The Monster Energy NASCAR Cup Series returns to action at Sonoma Raceway in California on June 24 for its first road-course race of the season after taking off Father’s Day weekend. Meanwhile, the racing sanctioning body continues to explore the option of running an aerodynamic package that includes a restrictor plate, aero ducts, and a taller rear spoiler at select 1.5-mile and larger tracks in an attempt to improve the quality of racing at those tracks.
“I think they are in the process of that and I don’t think it is concluded,” Brad Keselowski, the 2012 NASCAR premier-series champion, said during his media availability at Michigan International Speedway ahead of the FireKeepers Casino 400. "In fairness to NASCAR, they deserve the time to do that.”
NASCAR tested the aero package in the Cup Series All-Star Race exhibition event at Charlotte Motor Speedway but has yet to mandate it for points-paying races in the series. The package was used, however, by the NASCAR Xfinity Series in the 2017 race at Indianapolis Motor Speedway and for 2018 races at Pocono Raceway and Michigan earlier this month.
Keselowski warned against implementing the rules package for several Cup Series races, claiming it somewhat diminishes the control of the driver and would, as a result, prompt the best race car drivers to look at other outlets to test their talents.
"I think there are a lot of fans that come to our races expecting to see the best drivers,” Keselowski said. "I think if you put a package like this out there, like we had at the All-Star race, on a consistent basis that the best drivers in the world will no longer go to NASCAR. They will pick a different sport. That won’t happen overnight. It would happen over time and be a tragedy to the sport. They want to go where they can make the biggest difference to their performance, and there is, no doubt, that the driver makes less of a difference with that rules package.
Keselowski did applaud NASCAR for its improvement of the All-Star Race with the package, but he thinks it should remain as a package for that exhibition event only.
"They found a great package for the All-Star race,” Keselowski said. "I think that package needs to remain solely at the All-Star race.”
Richard Childress, a car owner in both the Cup and Xfinity Series, commended NASCAR’s aerodynamic experiment after one of his car’s won the Xfinity Series race at Michigan on June 9.
"My hats are off to NASCAR for looking at different packages for our product out there," Childress said. "Like everything, when you very first start running like this, I'm sure they'll tweak on it a little bit, but I was impressed by how close the field was.

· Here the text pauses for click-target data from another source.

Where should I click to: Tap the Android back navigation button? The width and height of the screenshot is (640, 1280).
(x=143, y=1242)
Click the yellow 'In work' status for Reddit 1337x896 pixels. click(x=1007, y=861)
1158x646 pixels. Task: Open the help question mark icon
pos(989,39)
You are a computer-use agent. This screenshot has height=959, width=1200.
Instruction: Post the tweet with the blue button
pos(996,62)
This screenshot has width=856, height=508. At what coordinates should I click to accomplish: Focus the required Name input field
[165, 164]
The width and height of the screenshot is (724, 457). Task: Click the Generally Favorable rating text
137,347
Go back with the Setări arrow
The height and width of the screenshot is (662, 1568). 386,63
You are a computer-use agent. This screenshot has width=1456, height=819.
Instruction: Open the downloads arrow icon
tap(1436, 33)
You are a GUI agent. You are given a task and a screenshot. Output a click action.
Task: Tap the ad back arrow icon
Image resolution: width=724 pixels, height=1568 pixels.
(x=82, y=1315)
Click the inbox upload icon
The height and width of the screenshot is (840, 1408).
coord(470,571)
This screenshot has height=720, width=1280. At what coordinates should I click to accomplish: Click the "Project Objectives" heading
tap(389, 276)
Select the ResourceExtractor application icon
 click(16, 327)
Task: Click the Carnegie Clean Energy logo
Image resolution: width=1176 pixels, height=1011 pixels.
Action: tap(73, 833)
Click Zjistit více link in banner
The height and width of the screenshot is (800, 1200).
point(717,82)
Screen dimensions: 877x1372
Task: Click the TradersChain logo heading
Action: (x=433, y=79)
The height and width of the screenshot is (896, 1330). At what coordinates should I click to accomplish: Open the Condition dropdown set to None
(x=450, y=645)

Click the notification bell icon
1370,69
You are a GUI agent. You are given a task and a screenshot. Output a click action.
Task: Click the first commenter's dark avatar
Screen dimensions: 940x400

I looked up after quite a few laps, and nobody had been lapped.”
Austin Dillon, who won the Xfinity Series race at Michigan but also competes full-time in the Cup Series, claims that driver skill is still necessary to succeed with the package.
“I think there's a lot of driver skill left in it, truthfully," Dillon said. "Just making the right moves, it's a real chess match out there, and putting yourself in a good position is very key."
Cup Series races for which the aero package is reportedly being considered include Kentucky Speedway and the return trip to Pocono next month, the second race of the season at Michigan in August, and the regular-season finale at Indianapolis Motor Speedway in September.